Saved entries

BEGIN

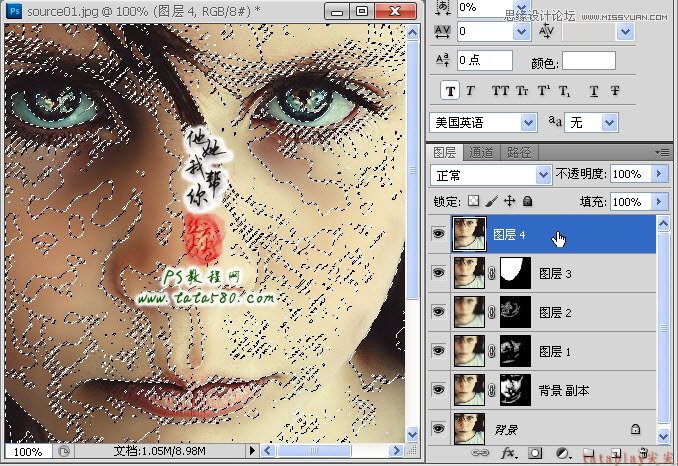This screenshot has width=678, height=466.
Task: Add a layer mask
Action: (534, 453)
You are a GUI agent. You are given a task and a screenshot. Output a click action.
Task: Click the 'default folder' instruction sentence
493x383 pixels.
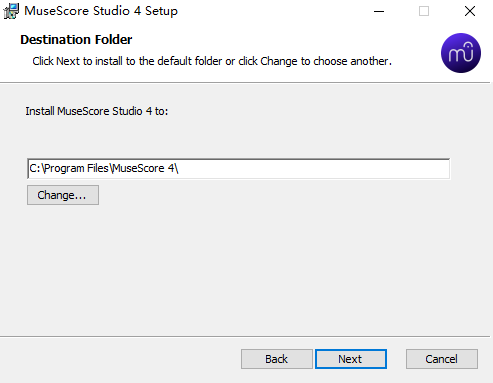212,61
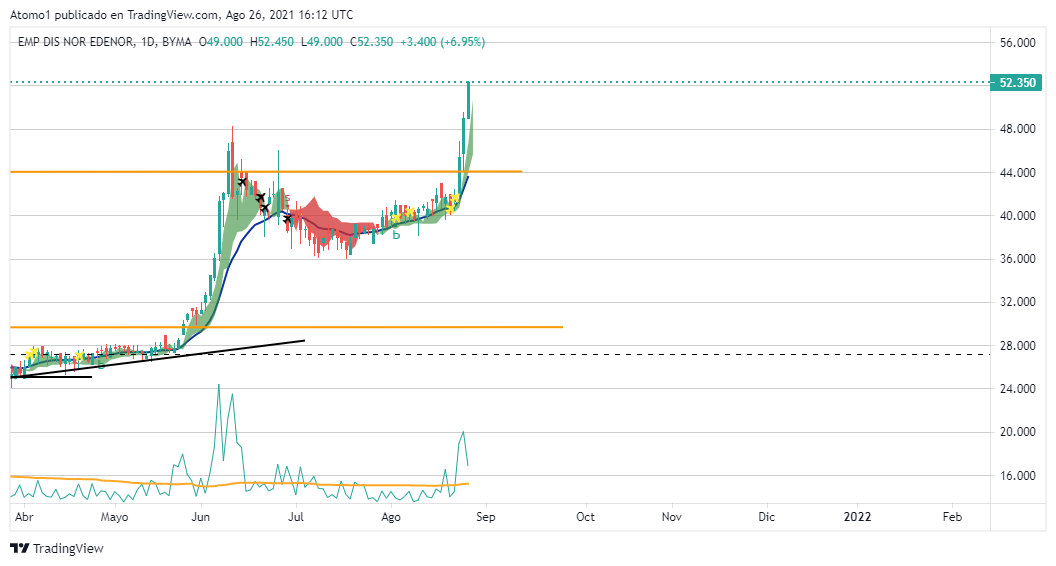Select the current price label 52.350
Screen dimensions: 1056x566
tap(1016, 83)
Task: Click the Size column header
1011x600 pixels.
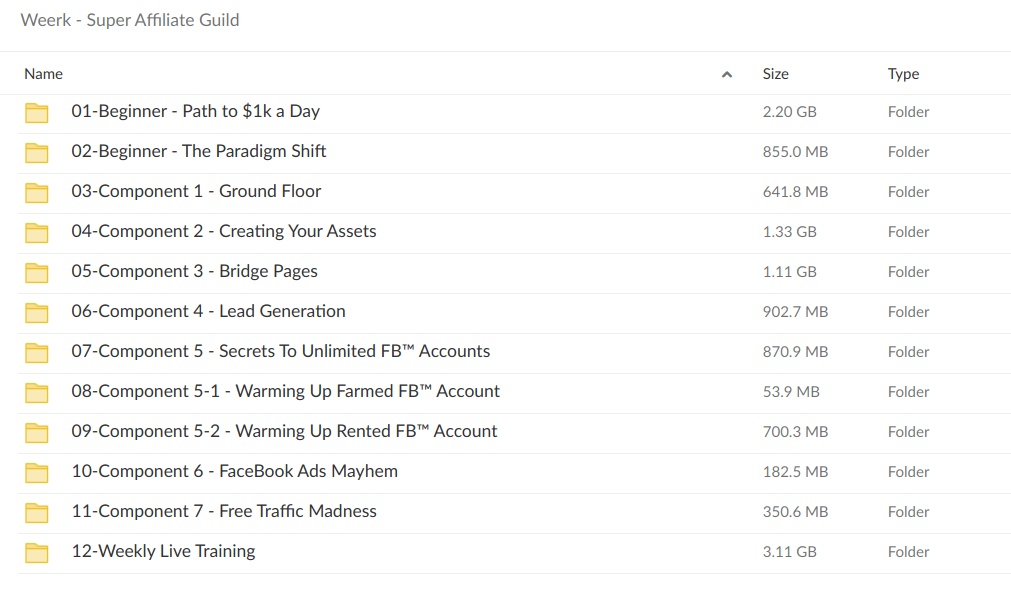Action: (776, 74)
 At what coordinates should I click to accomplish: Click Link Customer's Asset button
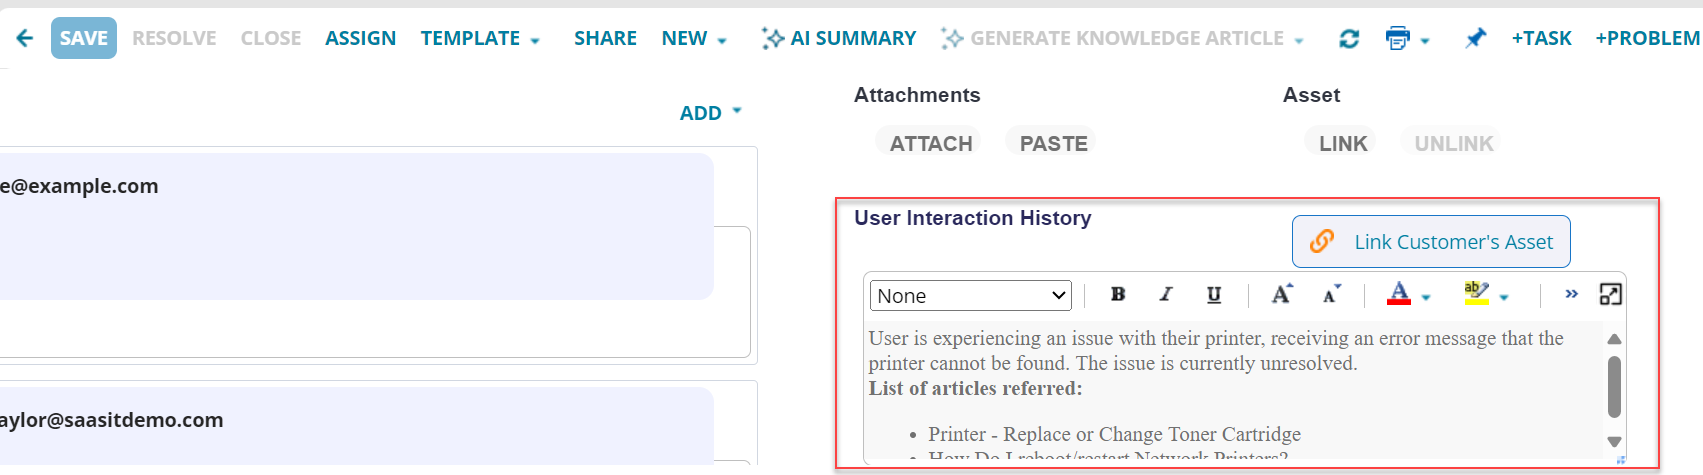[x=1431, y=242]
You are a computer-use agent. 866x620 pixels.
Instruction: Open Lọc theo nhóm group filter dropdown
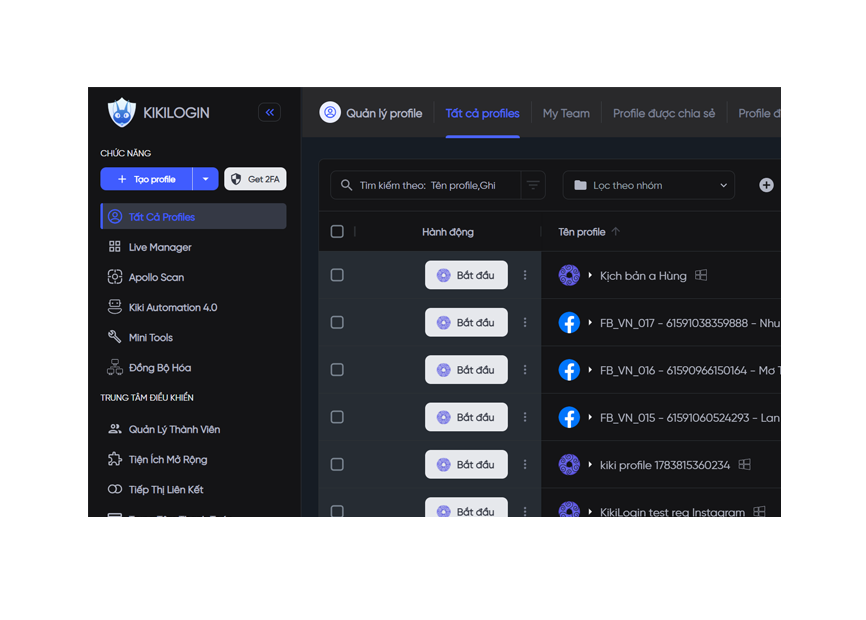coord(648,185)
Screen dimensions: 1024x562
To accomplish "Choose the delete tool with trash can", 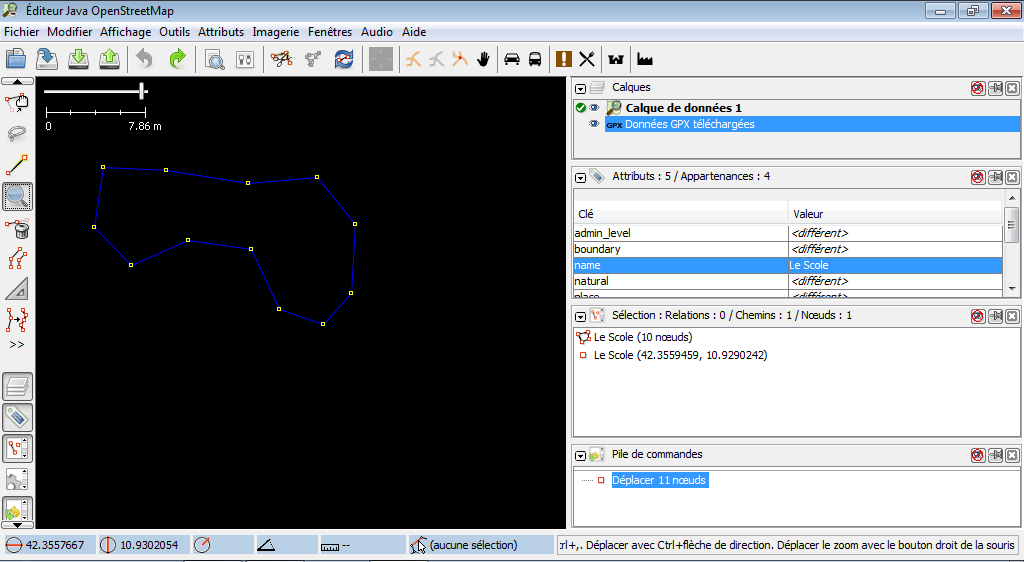I will point(17,229).
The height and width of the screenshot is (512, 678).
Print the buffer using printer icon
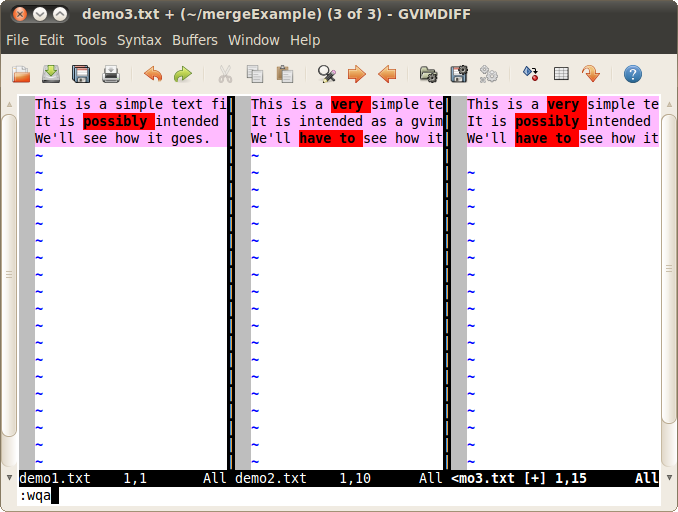[111, 74]
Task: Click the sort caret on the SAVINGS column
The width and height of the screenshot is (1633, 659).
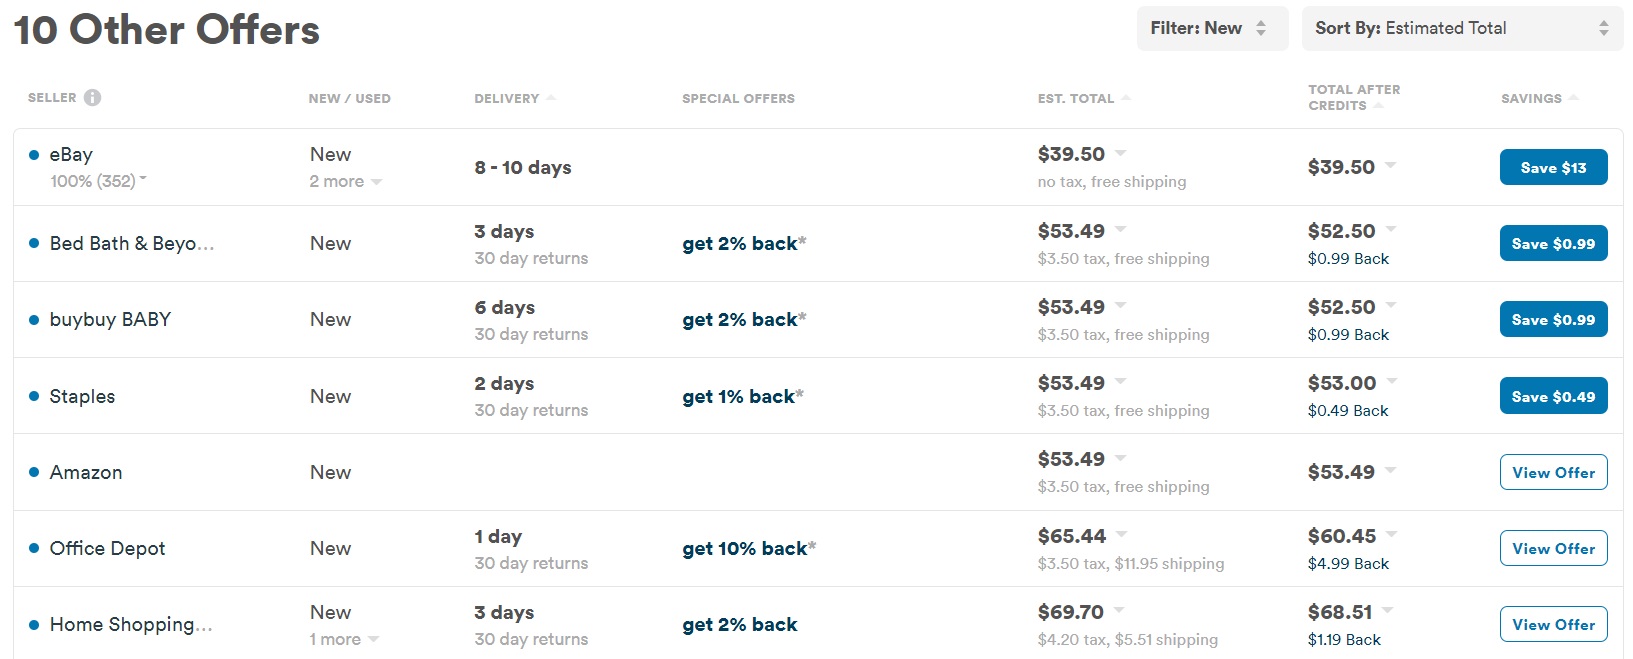Action: tap(1574, 97)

END

WORK REQUIRED> Wherever a line in the data above holds the word "column", copy that line.

OUTPUT BELOW>
Task: Click the Size column header
Task: Click the sort caret on the SAVINGS column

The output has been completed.